Quanto custa construir um lago no jardim?
Passando das ideias aos números, estes são os valores de referência para o mercado português, do mais acessível ao mais exigente:
- Lago com tela: é o mais barato dos lagos construídos, com um custo médio à volta dos 800 euros.
- Lago médio, de cerca de 20 metros quadrados: ronda os 1.500 euros, já com mão de obra incluída.
- Lago em betão: ronda os 2.000 euros, por ser uma obra mais pesada e mais lenta.
- Custo médio de um lago de jardim: situa-se nos 2.000 euros, um valor que sobe ou desce bastante consoante a dimensão, o solo e os equipamentos.
- Piscina biológica ou lago de natação: joga noutro campeonato. Relatos do mercado apontam para valores na ordem dos 100 euros por metro quadrado, muito dependentes da localização e de o terreno ser plano ou não. Numa área de banho de dimensão considerável, a soma chega depressa aos vários milhares de euros.
A conclusão é clara: um pequeno lago ornamental está ao alcance de muitos orçamentos de obra, mas um lago com peixes, e sobretudo uma piscina biológica, representa um investimento de outra ordem.

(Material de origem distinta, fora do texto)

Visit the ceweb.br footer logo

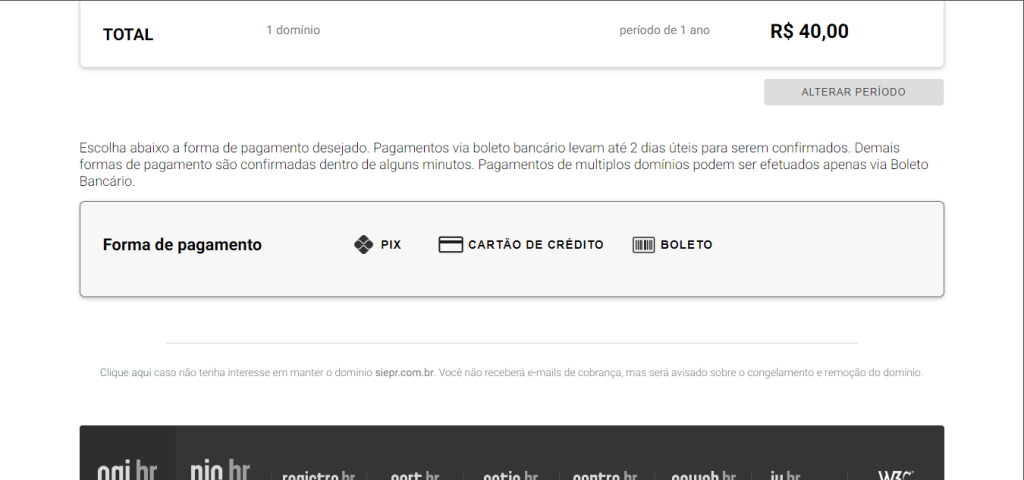coord(703,475)
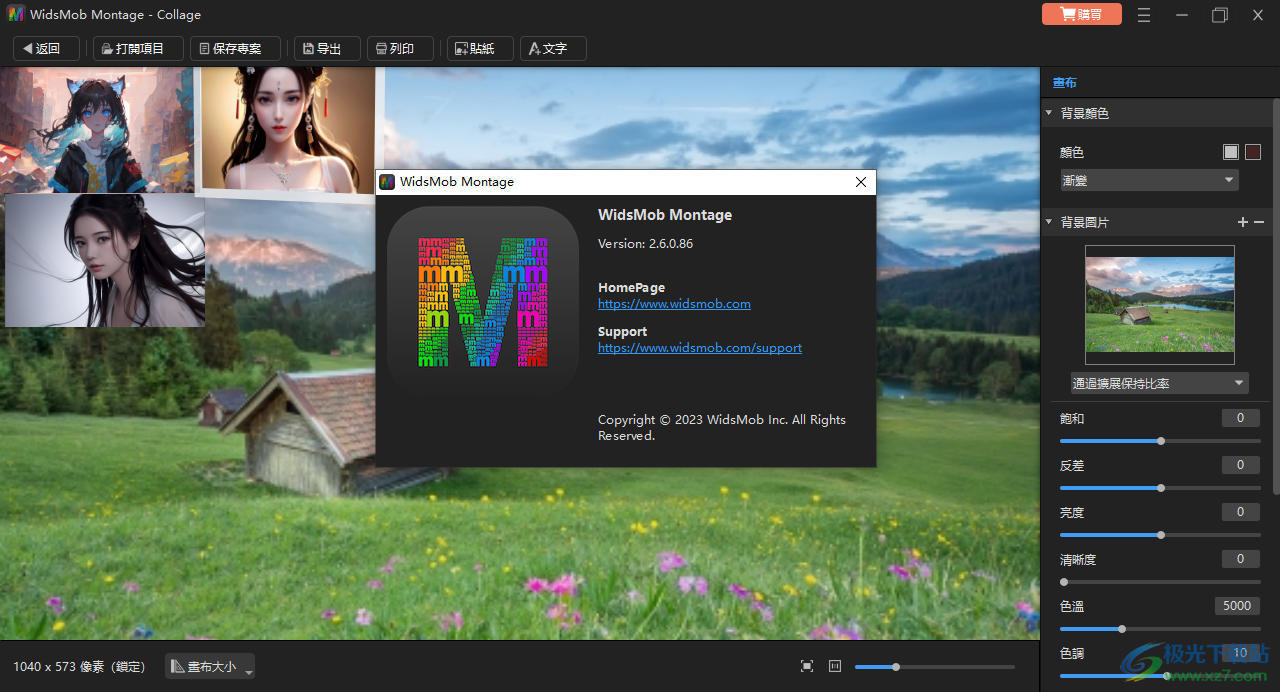Screen dimensions: 1280x692
Task: Pick the dark red color swatch
Action: click(x=1253, y=152)
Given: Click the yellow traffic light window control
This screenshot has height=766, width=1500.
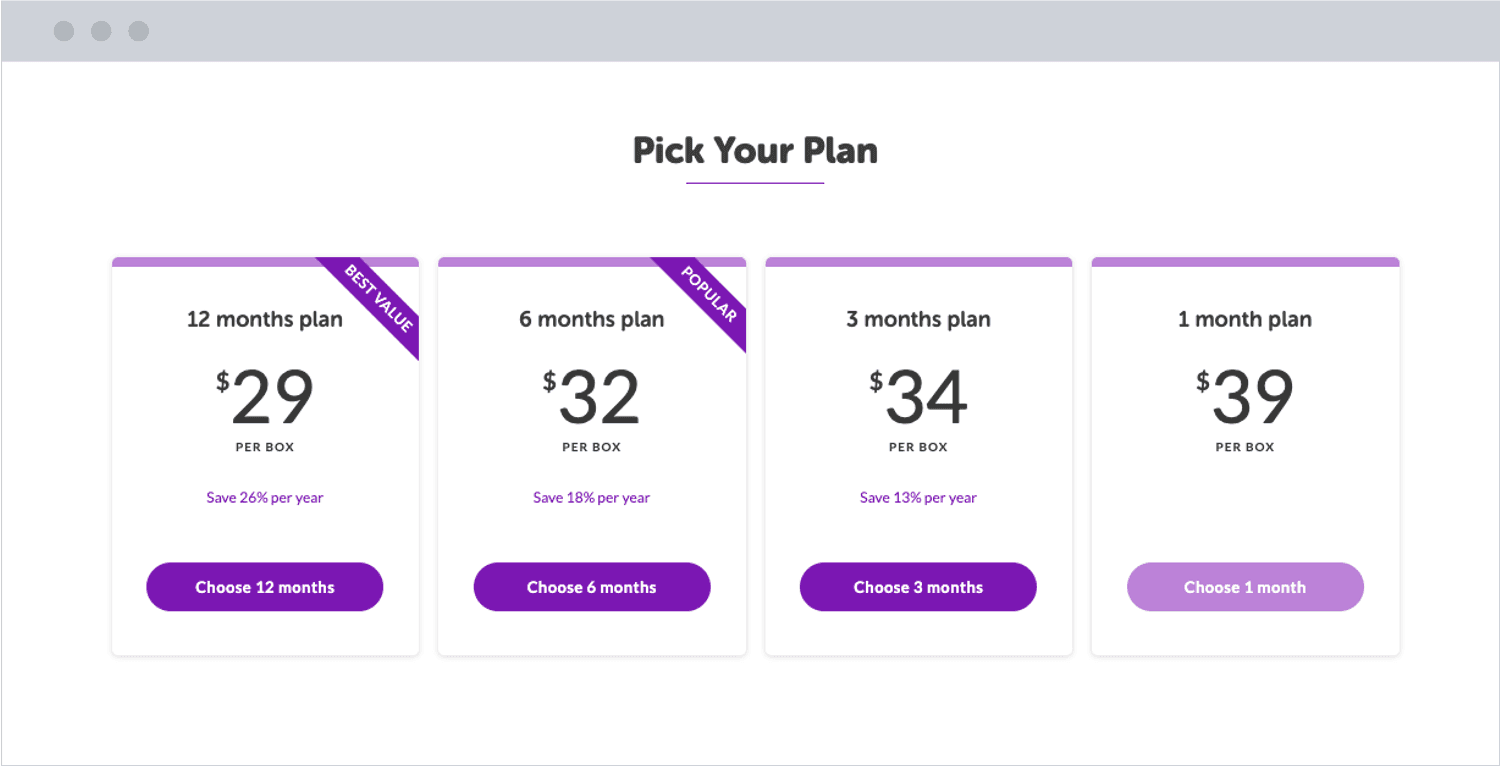Looking at the screenshot, I should coord(101,31).
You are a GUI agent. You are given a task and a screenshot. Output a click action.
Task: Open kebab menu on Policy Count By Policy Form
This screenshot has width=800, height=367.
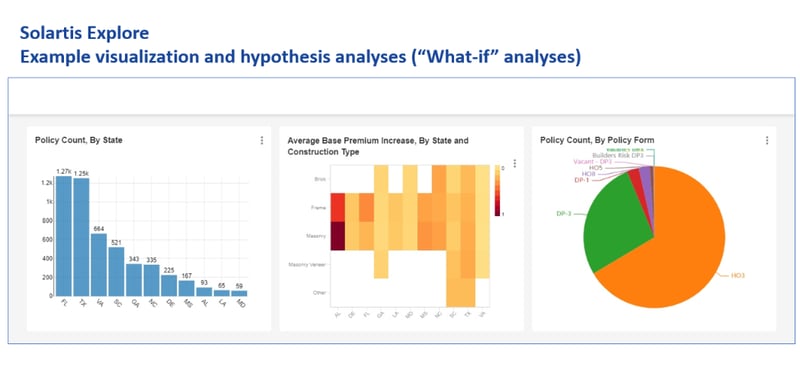767,140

O que faz a fatura disparar
Dois lagos com a mesma área podem ter preços muito diferentes, e a explicação está quase sempre nos acessórios e na preparação do terreno:
- A escavação: é uma das rubricas mais variáveis, entre cerca de 150 euros num lago pequeno feito à pá e até 1.500 euros quando é preciso máquina e há muita terra a retirar.
- A impermeabilização: a tela é o coração de tudo. Poupar aqui, com material fino ou mal assente, aumenta o risco de fugas de água poucos meses depois.
- A bomba e a filtragem: um lago com peixes ou com cascata precisa de água em movimento e filtrada. O conjunto de bomba, filtro e esterilizador ultravioleta costuma pesar uma boa fatia do orçamento.
- A cascata ou o repuxo: além do encanto, ajudam a oxigenar a água, mas acrescentam tubagem, obra e consumo de eletricidade.
- As plantas e os peixes: nenúfares, plantas oxigenadoras e peixes são um custo à parte, que pode crescer com a evolução do lago.
Manutenção: a conta que continua depois da obra
O erro mais frequente é orçamentar apenas a construção e esquecer que um lago exige cuidados e despesas que se repetem ano após ano:
- A eletricidade: a bomba de filtragem trabalha muitas horas por dia. É o principal consumo de um lago com peixes e nota-se na fatura ao longo do ano.
- A água: a evaporação obriga a repor água, sobretudo no verão, e as limpezas pontuais do fundo gastam mais algum volume.
- A limpeza e as plantas: é preciso retirar folhas e detritos, podar, substituir plantas que morram e vigiar a qualidade da água.
Há, ainda assim, uma boa notícia para quem pondera soluções naturais. As piscinas biológicas podem ter custos de funcionamento baixos, e alguns fornecedores anunciam valores de manutenção anual na ordem dos 30 euros em eletricidade, graças a sistemas de filtragem de consumo reduzido.
Como termo de comparação, manter uma piscina convencional custa, em média, entre 500 e 2.000 euros por ano, consoante o tamanho e os equipamentos. É no longo prazo, e não no dia da obra, que um lago natural pode compensar parte do investimento inicial.